Bölüm 13 - Felaket (2)

132 22 4
                                    

Daniel gittikçe Yaşlı Charles hakkında daha da meraklanmaya başlamıştı. Yaşlı Charles üstün bir büyücü olabilirdi. Buraya gelen büyük büyücünün Yaşlı Charles'e olan saygılı tutumunu düşünen Daniel kafasını salladı ve sonrasında, "Yaşlı Charles, aslında büyü yapıyordunuz değil mi?"

"Hı," Dua etmekte olan yaşlı rahip sessizce başını olumsuz anlamında salladı ve, "Çocuğum, ben bir rahibim sana nasıl yalan söyleyebilirim!"

"O zaman Tanrı'ya inanan yaşlı Charles, daha önce bir büyücü müydünüz?"

Yaşlı rahip bu zeka karşısında iç çekmiş ve çocuğu duymamazlıktan gelerek kilisede bulunan heykele dua etmeye devam etmişti.

Yine mi görmemezlikten geldi?

Daniel iç çekmişti. Tam yeniden bir şey söylemek üzereydi ki Nina geldi ve yumuşak bir şekilde çocuğa parmağını kaldırarak, "Ned, Yaşlı Charles duasını ederken onu rahatsız etme! Yoksa Tanrı seni cezalandırabilir!"

Yaşlı Charles'in gizliden gülümsediğini gören Daniel gözlerini devirdi ve sonrasında Nina'ya doğru bakınca Nina'nın elinde bulunan ekmek sepetini gördü, "Dışarı mı çıkıyorsun Nina?" Diye sordu.

"Şey, biraz süt almaya gide..."

Süt?!

"Bekle," Daniel dedi, Nina'nın elindeki sepeti almak için ileri adım attı. "Daha yeni kiliseyi temizlemedin mi? Sanırım şu anda çok yorgun olmalısın. Bırak da ben alayım sütü..."

"Sen mi gideceksin?" Nina başını şüphe ile eğdi ve "Nereden satın alacağını biliyor musun?" Dedi.

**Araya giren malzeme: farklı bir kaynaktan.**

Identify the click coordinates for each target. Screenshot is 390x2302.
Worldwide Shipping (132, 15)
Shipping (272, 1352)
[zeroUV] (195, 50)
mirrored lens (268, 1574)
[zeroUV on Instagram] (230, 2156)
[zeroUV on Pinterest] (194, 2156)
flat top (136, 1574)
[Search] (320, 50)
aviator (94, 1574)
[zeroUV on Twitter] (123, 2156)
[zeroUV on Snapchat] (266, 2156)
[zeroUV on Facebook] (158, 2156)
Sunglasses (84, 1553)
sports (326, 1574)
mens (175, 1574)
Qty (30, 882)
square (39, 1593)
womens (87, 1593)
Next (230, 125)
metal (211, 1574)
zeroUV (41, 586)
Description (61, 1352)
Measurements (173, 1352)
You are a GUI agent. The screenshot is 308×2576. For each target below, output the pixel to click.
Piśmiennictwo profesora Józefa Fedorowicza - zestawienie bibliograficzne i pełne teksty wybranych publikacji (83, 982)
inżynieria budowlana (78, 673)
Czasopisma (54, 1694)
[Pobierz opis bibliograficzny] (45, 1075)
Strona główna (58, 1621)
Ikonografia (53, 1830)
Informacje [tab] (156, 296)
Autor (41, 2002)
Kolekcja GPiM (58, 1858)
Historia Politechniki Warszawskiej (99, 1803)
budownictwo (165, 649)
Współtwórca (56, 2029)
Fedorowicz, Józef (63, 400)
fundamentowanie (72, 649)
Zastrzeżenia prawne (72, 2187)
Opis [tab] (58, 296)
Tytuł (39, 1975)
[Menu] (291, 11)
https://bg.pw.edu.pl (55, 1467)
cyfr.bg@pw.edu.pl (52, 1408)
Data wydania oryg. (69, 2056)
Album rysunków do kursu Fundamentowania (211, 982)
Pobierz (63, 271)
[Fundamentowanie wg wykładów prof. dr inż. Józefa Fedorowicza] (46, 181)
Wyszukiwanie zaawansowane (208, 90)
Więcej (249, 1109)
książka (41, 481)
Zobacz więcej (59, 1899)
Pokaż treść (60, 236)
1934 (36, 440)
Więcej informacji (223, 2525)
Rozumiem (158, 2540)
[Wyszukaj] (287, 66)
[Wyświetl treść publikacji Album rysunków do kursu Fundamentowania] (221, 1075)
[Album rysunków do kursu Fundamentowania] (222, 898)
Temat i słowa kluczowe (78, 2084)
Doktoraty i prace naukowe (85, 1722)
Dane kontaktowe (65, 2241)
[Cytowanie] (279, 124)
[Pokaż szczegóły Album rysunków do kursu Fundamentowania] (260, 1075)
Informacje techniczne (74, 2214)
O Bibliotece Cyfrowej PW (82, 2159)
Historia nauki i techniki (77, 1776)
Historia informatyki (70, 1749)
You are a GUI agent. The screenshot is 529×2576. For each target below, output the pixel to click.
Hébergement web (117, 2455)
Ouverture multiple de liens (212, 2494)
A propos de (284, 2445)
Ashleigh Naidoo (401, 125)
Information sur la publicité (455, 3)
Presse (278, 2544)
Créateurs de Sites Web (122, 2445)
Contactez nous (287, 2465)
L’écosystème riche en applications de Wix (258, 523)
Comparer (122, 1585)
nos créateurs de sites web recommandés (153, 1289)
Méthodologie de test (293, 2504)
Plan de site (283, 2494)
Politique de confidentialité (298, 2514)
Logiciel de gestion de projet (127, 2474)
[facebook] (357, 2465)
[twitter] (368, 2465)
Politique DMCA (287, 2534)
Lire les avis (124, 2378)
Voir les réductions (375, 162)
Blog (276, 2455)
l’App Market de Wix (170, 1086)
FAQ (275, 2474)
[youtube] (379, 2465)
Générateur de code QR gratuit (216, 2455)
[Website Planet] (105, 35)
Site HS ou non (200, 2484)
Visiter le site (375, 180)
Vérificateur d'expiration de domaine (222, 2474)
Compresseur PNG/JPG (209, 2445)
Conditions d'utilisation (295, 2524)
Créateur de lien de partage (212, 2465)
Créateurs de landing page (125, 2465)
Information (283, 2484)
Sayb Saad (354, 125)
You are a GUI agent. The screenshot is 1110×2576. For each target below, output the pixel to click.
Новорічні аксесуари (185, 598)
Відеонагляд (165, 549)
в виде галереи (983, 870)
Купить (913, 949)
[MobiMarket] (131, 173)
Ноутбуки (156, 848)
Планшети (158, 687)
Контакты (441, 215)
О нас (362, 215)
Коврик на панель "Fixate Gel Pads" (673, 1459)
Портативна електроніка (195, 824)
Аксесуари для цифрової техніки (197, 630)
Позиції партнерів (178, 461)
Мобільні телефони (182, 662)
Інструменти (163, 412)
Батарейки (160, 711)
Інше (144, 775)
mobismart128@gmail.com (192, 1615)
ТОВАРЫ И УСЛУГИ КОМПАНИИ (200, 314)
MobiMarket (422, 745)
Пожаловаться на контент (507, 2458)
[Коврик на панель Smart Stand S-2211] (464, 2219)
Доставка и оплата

"Elbette!" Daniel kafasını ciddi anlamda sallamıştı. 'Bilmeye gerek yok! Zaten sütten nefret ediyorum!' İçinden dedi.

Gülümseyen yaşlı Charles Nina'ya baktı ve sonrasında kafasını sallayarak.

"O zaman sen git evlat. Unutma taze bir şeyler seç, hehe..."

"Evet!" Nina'nın ellerinde bulunan birkaç bakır parayı aldı ve gülümseyerek dışarı çıktı.

"Hey, sepeti unutun..."

"Gerek yok. Ellerim ile taşırım."

Daniel dışarı çıkmak ve sakin bir yere geçip kestirmek istiyordu. Geri döndüğü zaman süttü alabilirdi ancak hala süttü düşünmek canını sıkmaya yetiyordu!

"Bu çocuk..." Uzaklaşan küçük adama bakan yaşlı Charles gülümsedi ve başını salladı. Sonrasında Nina'ya bakarak.

"Çocuğum benimle dua etmek ister misin?"

"Evet!"

...

Daniel iki saaten fazla bir süredir ortalıkta yoktu. Nina bundan dolayı da biraz endişelenmişti.

"Yaşlı Charles, Ned kaybolmuş olabilir mi?"

Kaybolmak? İçinden bir his bu küçük adamın sessiz bir yerde uyuduğunu söylüyordu. Gülümseyen yaşlı rahip, "Endişelenme, çocuğum, Ned çok akıllı bir çocuktur kaybolmaz." Dedi.

"Şey!" Nina yaşlı Charles'in kardeşi hakkında akıllı görüşünü övdüğünü görünce mutlu olmuştu.

Aniden şövalyeye girdi ve nefes nefese bağırarak, "Çabuk kasabadan gidin! Hızlı olun!"

Bu adam... Weston'un adamı değil miydi?

Yaşlı rahip biraz garip hissetmişti, "Ne oldu?" Dedi.